I love August. The weather has been glorious, the schedule considerably less frantic, and the opportunity is finally here for me – as well as many others – to relax, take some time off, and work at a calm and leisurely pace through the friendly pile of tasks to be done. Academic conference season is over, and it’s a chance to relax. Right?

It’s also, of course, prime time to get ahead. The new academic year is anywhere between about four and six weeks away, and lecture planning course outlines and reading lists can be contemplated with a less panicked eye, over a glass of wine, or lounging on a picnic rug rather than sitting in the autumnal semi-darkness of an artificially-lit office. This is the moment when we draw up our ‘to do’ lists for the rest of the year, and start crossing things off, with an increasing sense of urgency, between now and the arrival of our new cohort of students.

Last week, as I was lazing by the seaside in the sun, I started to think about this. Not about the list of tasks awaiting me on my desk at home – but about the significance of said list. About the number of lists in my life. And indeed, the number of planning documents full stop: calendars, diaries, work planners, tick lists, phone reminders, email tasks, and so on. They are all useful, all good ways of structuring time, and thankfully (for me, anyway) not so frequent or intensive that I get to the point of wanting to jam a machete through my laptop screen just to stop the ceaseless jangling messages. In this, I know I am very lucky.

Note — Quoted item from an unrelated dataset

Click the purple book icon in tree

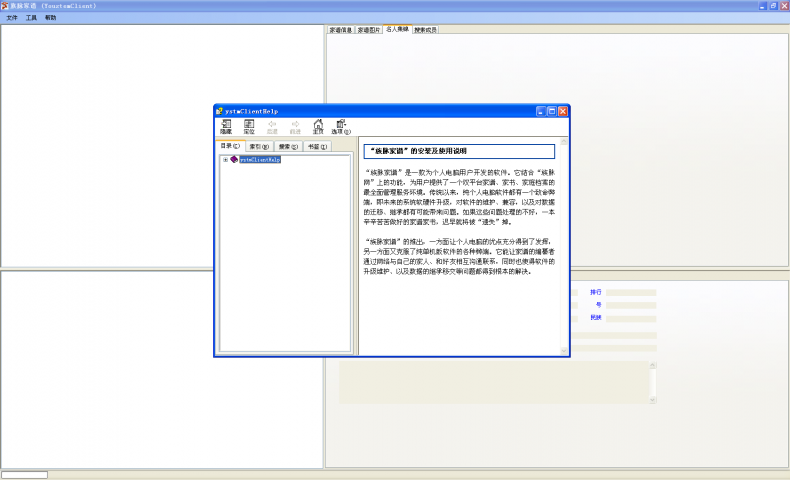click(x=234, y=159)
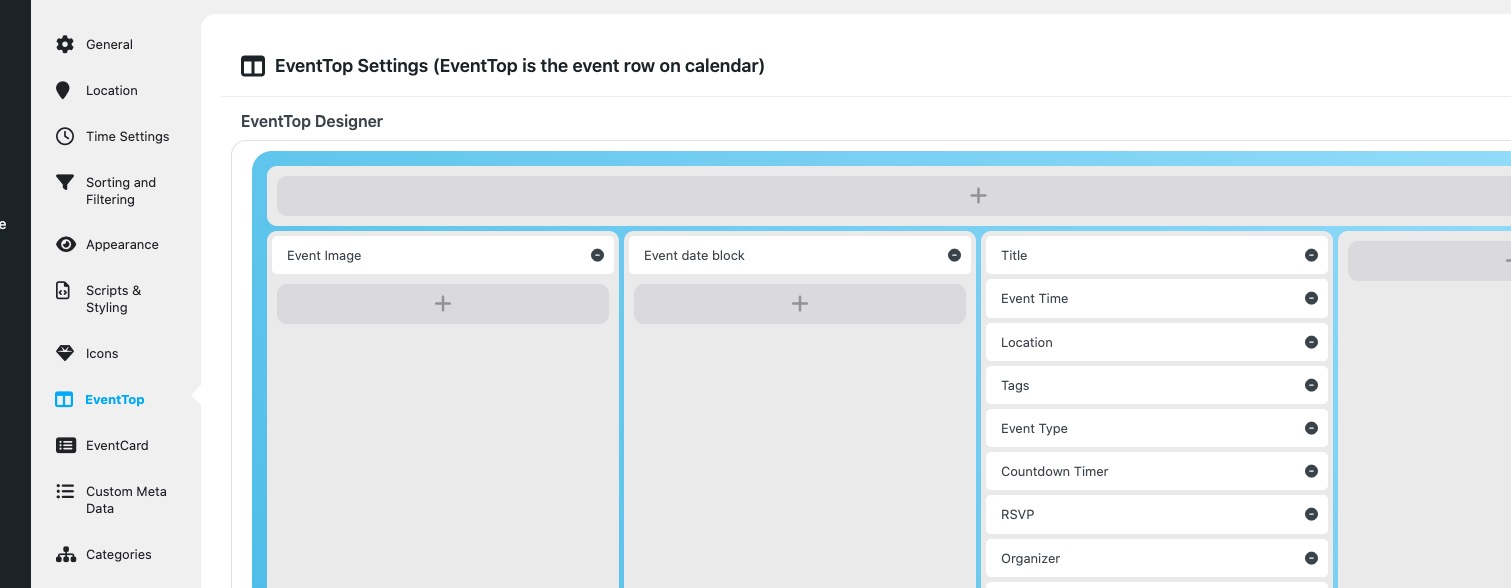This screenshot has height=588, width=1511.
Task: Click the Appearance eye icon
Action: pyautogui.click(x=66, y=244)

I was also thinking of something else. At home, back on my kitchen table, sat my journal. I am not a dedicated daily diarist: I have neither the patience nor the diligence to write something for every passing day. But I do keep a record of sorts, usually at least one a week, of happenings and thoughts, memorable conversations, funny jokes and uncharted trains of reasoning or emotional unpicking. It’s a relatively new habit, picked up about four years ago, and I enjoy it. Periodically I stick in photos or bus tickets, coasters and other fragments of particularly memorable occasions. It’s thought-provoking to write, and eye-opening to read: amazing how often the mind plays tricks in terms of how long we think we’ve been worrying about, or panicking over something, or how significant a given event may have been at the time.

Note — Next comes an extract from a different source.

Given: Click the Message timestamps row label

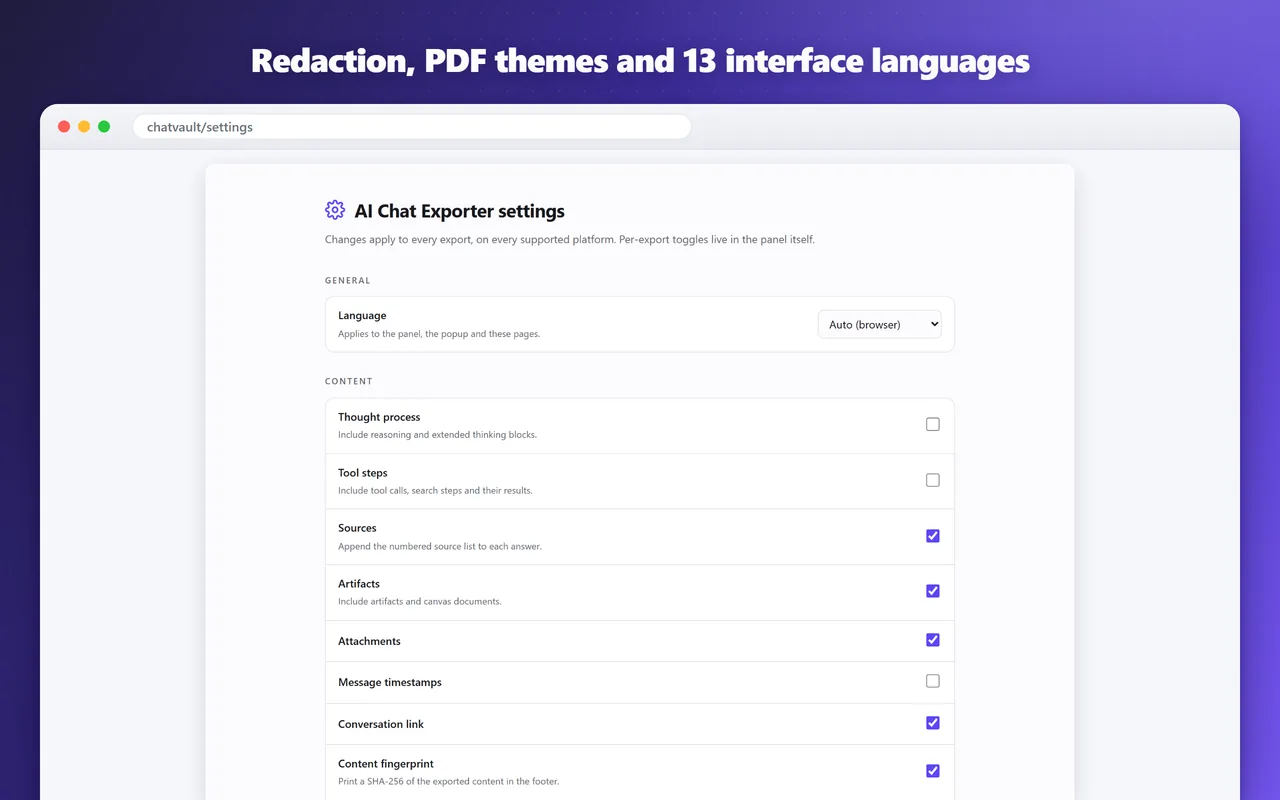Looking at the screenshot, I should (390, 682).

And then (as I continued to lie in the sun and idly think this thing through), I had a sort of epiphany. Is it not extremely strange that most of us dedicate so much of our time to writing down what needs to be achieved… and as soon as we’ve done it, we cross it off and dispose of the paper without further comment or record? We measure our success in terms of how short the to-do list becomes, of how much we’ve managed to jettison from it. And yet really, the thing to celebrate is what we’ve managed to do, which we don’t usually write down. However much lists can help us, in the end they can come to rule our days in such a way that a good day or a bad day is determined with how much we have affected the list, not how many interesting or unique or difficult things we may have done.

Blank 'to do' list

So I have a little challenge for you. And I’ll try to do it as well. If, like me, you use lists to organise your days, then that’s all well and good, and you should keep doing that if it’s helpful. BUT you also have to start another list, and this one is designed to get longer, not shorter. Every week, you need to write down a minimum of three things that you’ve actually done. Maybe you finished an essay, or mastered a tricky passage in a piano piece, or visited a place you’ve never been before. Maybe you met someone really interesting. Maybe you managed to cook an omelette and flip it without it instantly falling to bits (which took me ages to master). It doesn’t matter what it is: the point is to create a to-done list. Not a CV, or a Record of Achievement, which tend to be the only (potentially embarrassing and cringe-worthy) documents we are encouraged to regularly update with a list of our work, tasks and professional positions. This is going to be a list for you. So that when you look back at it, in six months’ time, it won’t be the kind of list that you despair of in its length and complexity, and all the work it entails. It will, instead, be the kind of list that you can remember proudly, and see all the things you’ve done, big or small, and enjoy the satisfaction of that achievement. I bet you’ll have forgotten some of them, too, by the time you look back at the list. Let’s take a minute out from being so terribly busy and tied down by lists, and instead savour what we’ve completed, experienced or perfected.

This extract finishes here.